## Excerto
Guiné 61/74 - P24339: Tugas, pocos pero locos: algumas das nossas operações temerárias (2): Op Gavião (Madina / Belel, 4-6 de abril de 1968): 300 homens desbaratados pelas abelhas, armas extraviadas, um cadáver abandonado, um homem perdido, etc.


Cracá do Pel Caç Nat 52 (1966/1974), "Os Gaviões". Divisa: "Matar ou morrer"


Operação Gavião (Madina / Belel, 4-6 de Abril de 1968)  

1. Todos os anos, pela época seca, de preferência entre março e abril, o comando do batalhão sediado em Bambadinca, Sector L1, zona leste, região de Bafatá, mandava uma força de cerca de 300 homens à procura do acampamento IN do Enxalé, algures na península de Madina / Belel, mesmo já no limite do Sector, a sudeste da base de Sara.  Por aqui o IN e a população sob o seu controlo viviam com relativa tranquilidade, só sendo importunados por alguma incursão de tropas helitransportadas ou pelos bombardeamentos da FAP. A ida a Madina / Belel era quase sempre azarada: em geral as NT levavam prisioneiros que serviam de guias, e que procuravam ludibriar as NT, "perdendo-se" propositadamente ou tentando inclusive a fuga (como aconteceu, por exemplo, na Op Anda Cá, 22 e 23 de fevereiro de 1968) (*), 

Todos os anos aconteciam erros de planeamento, guias que se perdiam, itinerários mal escolhidos, PCV (antes da época do Strela...) que denunciavam a presença das NT, falhas no abastecimento de água, progressão para o objectivo a horas proibidas, confusão de (ou chegada tardia aos objetivos), flagelações do IN, tabancas abandonadas e queimadas, casos de exaustão, insolação e  desidratação, indisciplina de fogo, ataques de abelhas, debandada geral, perda de armas e muniçóes, e até de homens, regresso dramático ao Enxalé com viaturas a sair até São Belchior para transportar os mais "desgraçados", tentatativa de recuperação, no dia seguinte, do material perdidos… e, claro, relatórios por vezes fantasiosos, pouco rigorosos, etc....

## Enunciado
No excerto, onde estava sediado o comando do batalhão que todos os anos mandava cerca de 300 homens à procura do acampamento do Enxalé? As linhas constituem material independente do excerto.

## Linhas fornecidas
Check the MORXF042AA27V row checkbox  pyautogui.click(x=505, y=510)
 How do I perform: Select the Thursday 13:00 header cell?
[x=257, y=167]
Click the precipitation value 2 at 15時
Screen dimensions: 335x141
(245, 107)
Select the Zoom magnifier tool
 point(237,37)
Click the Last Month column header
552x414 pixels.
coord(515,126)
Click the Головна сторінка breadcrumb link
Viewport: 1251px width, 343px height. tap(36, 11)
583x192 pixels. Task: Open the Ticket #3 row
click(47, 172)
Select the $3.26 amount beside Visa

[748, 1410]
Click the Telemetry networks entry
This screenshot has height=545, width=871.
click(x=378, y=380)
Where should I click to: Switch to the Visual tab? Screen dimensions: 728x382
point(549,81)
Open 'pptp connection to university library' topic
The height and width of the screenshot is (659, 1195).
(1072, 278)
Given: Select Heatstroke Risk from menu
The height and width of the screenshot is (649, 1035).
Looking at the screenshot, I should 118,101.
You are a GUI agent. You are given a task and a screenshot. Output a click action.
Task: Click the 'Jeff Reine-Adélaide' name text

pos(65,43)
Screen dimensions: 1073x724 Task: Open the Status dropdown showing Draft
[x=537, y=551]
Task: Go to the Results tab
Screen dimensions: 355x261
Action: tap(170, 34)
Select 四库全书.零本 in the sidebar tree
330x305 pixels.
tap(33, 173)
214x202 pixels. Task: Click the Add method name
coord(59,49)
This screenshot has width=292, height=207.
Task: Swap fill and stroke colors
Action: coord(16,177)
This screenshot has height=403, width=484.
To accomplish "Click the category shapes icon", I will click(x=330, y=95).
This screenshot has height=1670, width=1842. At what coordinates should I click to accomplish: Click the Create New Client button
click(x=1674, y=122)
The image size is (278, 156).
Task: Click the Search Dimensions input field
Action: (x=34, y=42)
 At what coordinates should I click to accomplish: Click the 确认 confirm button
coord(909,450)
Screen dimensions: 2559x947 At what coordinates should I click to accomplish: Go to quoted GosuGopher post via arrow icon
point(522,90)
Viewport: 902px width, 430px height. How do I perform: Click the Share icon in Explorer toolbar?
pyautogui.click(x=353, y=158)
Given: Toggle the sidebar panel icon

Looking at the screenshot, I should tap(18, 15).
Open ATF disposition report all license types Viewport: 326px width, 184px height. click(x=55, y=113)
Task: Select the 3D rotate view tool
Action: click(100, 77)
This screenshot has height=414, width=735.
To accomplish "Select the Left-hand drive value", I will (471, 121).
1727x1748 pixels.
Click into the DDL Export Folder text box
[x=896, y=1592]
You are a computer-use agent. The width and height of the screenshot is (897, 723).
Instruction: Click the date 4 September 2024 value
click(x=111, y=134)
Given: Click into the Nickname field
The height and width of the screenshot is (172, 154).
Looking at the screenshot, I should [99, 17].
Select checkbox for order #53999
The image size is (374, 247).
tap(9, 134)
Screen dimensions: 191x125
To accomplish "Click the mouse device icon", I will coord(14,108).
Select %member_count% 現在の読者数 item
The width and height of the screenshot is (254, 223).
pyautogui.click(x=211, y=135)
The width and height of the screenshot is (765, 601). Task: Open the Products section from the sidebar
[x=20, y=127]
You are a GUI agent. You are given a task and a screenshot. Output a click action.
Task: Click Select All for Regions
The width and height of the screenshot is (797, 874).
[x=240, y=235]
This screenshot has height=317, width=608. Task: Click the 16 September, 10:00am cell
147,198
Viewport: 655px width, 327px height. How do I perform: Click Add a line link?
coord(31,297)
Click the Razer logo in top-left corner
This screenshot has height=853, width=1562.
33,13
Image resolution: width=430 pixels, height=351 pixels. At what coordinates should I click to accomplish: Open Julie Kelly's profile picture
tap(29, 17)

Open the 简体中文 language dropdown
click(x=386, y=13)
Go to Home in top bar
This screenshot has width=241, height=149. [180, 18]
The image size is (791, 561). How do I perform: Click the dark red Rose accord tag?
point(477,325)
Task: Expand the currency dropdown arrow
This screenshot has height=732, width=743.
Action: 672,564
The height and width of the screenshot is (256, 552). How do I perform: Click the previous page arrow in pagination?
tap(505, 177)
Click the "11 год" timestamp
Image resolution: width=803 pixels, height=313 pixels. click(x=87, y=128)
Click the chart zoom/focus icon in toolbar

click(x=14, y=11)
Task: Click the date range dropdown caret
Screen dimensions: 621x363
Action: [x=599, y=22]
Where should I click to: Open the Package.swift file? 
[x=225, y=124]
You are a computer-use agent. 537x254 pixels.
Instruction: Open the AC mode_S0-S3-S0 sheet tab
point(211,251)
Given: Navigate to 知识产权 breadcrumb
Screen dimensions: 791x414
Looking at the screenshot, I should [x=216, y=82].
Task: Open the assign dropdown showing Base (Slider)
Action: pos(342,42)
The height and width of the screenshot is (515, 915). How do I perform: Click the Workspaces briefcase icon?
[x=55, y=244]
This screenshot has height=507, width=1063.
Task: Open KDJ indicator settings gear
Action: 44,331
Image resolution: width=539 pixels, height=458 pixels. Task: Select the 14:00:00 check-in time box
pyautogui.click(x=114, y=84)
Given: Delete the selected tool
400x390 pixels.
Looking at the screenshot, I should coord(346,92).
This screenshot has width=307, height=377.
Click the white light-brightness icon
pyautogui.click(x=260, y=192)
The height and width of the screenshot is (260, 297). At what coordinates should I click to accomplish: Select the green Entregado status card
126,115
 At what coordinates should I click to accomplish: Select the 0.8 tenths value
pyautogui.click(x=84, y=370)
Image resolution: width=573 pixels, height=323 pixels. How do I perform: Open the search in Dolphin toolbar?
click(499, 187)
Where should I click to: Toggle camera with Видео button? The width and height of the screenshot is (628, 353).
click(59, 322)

## Resolução
Em Bambadinca, no Sector L1, zona leste, região de Bafatá.